About The Role
Cerebras Systems is a pioneer in large-scale AI Supercomputers. These multi-exaflop supercomputers are deployed in some of the biggest datacenters. These supercomputers are built using our Wafer-Scale Cluster technology - a cluster of several Wafer Scale Engine (WSE) chips. The Cluster engineering team is responsible for delivering software that are all-things related to cluster.
Responsibilities
- Automate bare-metal configuration of networking, OS, and application software in large clusters of Cerebras WSE, servers, and switches.
- Additional push button workflows for cluster upgrades, downgrades, and security patching with key metrics to minimize downtime on clusters.
- An orchestration and scheduler system for resource allocation, job submission C placements for a multi-user environment on a cluster.
- Seamless support for both on-premise and cloud mode deployment and operations.
- A robust system for monitoring, detecting and handling failures for a variety of resources on the clusters (including High Availability of clusters).

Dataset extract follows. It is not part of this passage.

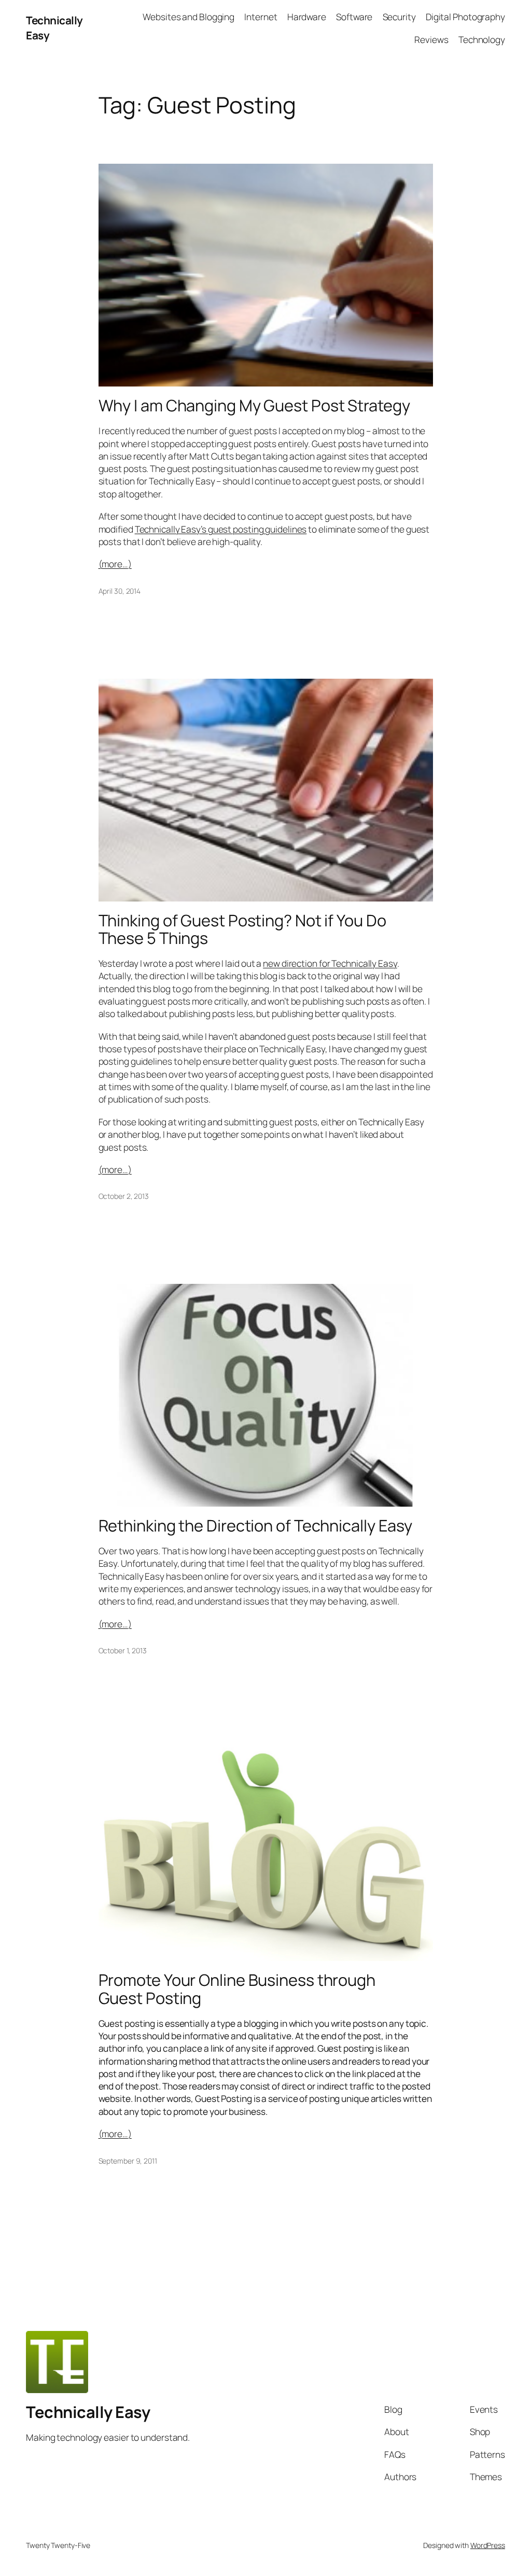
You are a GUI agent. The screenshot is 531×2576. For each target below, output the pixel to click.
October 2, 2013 (124, 1196)
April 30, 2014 (120, 591)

- Broad cluster and job monitoring and visualization capabilities, along with alerting systems.
- User facing tools to monitor the status of jobs and collect metrics.
- Administrator facing tools to manage and operate large clusters.
Skills & Qualifications
- Strong track record of software architecture, system design and development.
- Strong track record of development in distributed cluster.
- Strong understanding of Kubernetes (K8s) software ecosystem, Prometheus and Grafana.
- Strong development skills in GoLang, Python, bash.
- Strong debugging skills with distributed systems.
- Strong skill to develop tests for the new features and regress old features.